> **Exercise description**
What follows is a set of records. Repeat every one of them exactly.

----

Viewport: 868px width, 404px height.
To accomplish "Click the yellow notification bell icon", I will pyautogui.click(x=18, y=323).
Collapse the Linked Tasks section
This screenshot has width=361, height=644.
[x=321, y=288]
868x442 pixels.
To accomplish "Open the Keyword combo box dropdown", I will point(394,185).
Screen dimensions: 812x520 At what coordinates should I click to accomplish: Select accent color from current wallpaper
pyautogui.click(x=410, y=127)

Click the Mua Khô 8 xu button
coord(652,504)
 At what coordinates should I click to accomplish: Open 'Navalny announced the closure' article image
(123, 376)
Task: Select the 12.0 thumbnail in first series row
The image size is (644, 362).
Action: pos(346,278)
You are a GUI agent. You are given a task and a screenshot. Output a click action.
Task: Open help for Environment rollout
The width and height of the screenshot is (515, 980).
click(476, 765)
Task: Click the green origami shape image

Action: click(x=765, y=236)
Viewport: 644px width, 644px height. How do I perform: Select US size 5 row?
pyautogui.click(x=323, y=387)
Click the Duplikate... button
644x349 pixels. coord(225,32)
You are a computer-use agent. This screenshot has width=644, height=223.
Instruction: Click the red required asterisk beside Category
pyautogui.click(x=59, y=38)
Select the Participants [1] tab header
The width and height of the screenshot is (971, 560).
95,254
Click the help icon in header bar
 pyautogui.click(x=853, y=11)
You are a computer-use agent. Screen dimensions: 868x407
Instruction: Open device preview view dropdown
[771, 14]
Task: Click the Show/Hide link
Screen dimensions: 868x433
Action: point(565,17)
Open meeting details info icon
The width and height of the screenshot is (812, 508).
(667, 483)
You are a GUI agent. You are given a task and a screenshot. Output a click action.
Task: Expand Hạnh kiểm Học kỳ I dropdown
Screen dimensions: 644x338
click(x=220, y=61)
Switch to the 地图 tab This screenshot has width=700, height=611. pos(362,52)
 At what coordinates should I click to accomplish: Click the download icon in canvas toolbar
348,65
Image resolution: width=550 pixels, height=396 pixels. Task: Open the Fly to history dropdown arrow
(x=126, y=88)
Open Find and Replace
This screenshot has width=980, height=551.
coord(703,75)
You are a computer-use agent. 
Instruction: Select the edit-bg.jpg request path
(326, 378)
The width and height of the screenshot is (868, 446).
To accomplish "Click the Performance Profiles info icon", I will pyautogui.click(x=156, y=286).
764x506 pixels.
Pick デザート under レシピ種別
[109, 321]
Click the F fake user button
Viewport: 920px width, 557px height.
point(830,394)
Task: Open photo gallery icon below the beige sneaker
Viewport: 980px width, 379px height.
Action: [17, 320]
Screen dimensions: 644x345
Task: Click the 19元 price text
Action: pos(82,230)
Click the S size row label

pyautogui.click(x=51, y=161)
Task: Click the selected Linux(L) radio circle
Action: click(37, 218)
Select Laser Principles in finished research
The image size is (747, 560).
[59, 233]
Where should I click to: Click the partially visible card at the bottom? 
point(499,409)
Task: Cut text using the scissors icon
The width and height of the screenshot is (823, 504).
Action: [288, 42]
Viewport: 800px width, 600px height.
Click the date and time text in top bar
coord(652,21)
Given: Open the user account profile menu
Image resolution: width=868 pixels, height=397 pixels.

----

> **Answer for the task**
Viewport: 868px width, 404px height.
To accomplish "Click the yellow notification bell icon", I will pyautogui.click(x=18, y=323).
Collapse the Linked Tasks section
This screenshot has width=361, height=644.
[x=321, y=288]
868x442 pixels.
To accomplish "Open the Keyword combo box dropdown", I will point(394,185).
Screen dimensions: 812x520 At what coordinates should I click to accomplish: Select accent color from current wallpaper
pyautogui.click(x=410, y=127)

Click the Mua Khô 8 xu button
coord(652,504)
 At what coordinates should I click to accomplish: Open 'Navalny announced the closure' article image
(123, 376)
Task: Select the 12.0 thumbnail in first series row
The image size is (644, 362).
Action: pos(346,278)
You are a GUI agent. You are given a task and a screenshot. Output a click action.
Task: Open help for Environment rollout
The width and height of the screenshot is (515, 980).
click(476, 765)
Task: Click the green origami shape image

Action: click(x=765, y=236)
Viewport: 644px width, 644px height. How do I perform: Select US size 5 row?
pyautogui.click(x=323, y=387)
Click the Duplikate... button
644x349 pixels. coord(225,32)
You are a computer-use agent. This screenshot has width=644, height=223.
Instruction: Click the red required asterisk beside Category
pyautogui.click(x=59, y=38)
Select the Participants [1] tab header
The width and height of the screenshot is (971, 560).
95,254
Click the help icon in header bar
 pyautogui.click(x=853, y=11)
You are a computer-use agent. Screen dimensions: 868x407
Instruction: Open device preview view dropdown
[771, 14]
Task: Click the Show/Hide link
Screen dimensions: 868x433
Action: point(565,17)
Open meeting details info icon
The width and height of the screenshot is (812, 508).
(667, 483)
You are a GUI agent. You are given a task and a screenshot. Output a click action.
Task: Expand Hạnh kiểm Học kỳ I dropdown
Screen dimensions: 644x338
click(x=220, y=61)
Switch to the 地图 tab This screenshot has width=700, height=611. pos(362,52)
 At what coordinates should I click to accomplish: Click the download icon in canvas toolbar
348,65
Image resolution: width=550 pixels, height=396 pixels. Task: Open the Fly to history dropdown arrow
(x=126, y=88)
Open Find and Replace
This screenshot has width=980, height=551.
coord(703,75)
You are a computer-use agent. 
Instruction: Select the edit-bg.jpg request path
(326, 378)
The width and height of the screenshot is (868, 446).
To accomplish "Click the Performance Profiles info icon", I will pyautogui.click(x=156, y=286).
764x506 pixels.
Pick デザート under レシピ種別
[109, 321]
Click the F fake user button
Viewport: 920px width, 557px height.
point(830,394)
Task: Open photo gallery icon below the beige sneaker
Viewport: 980px width, 379px height.
Action: [17, 320]
Screen dimensions: 644x345
Task: Click the 19元 price text
Action: pos(82,230)
Click the S size row label

pyautogui.click(x=51, y=161)
Task: Click the selected Linux(L) radio circle
Action: click(37, 218)
Select Laser Principles in finished research
The image size is (747, 560).
[59, 233]
Where should I click to: Click the partially visible card at the bottom? 
point(499,409)
Task: Cut text using the scissors icon
The width and height of the screenshot is (823, 504).
Action: [288, 42]
Viewport: 800px width, 600px height.
Click the date and time text in top bar
coord(652,21)
Given: Open the user account profile menu
Image resolution: width=868 pixels, height=397 pixels.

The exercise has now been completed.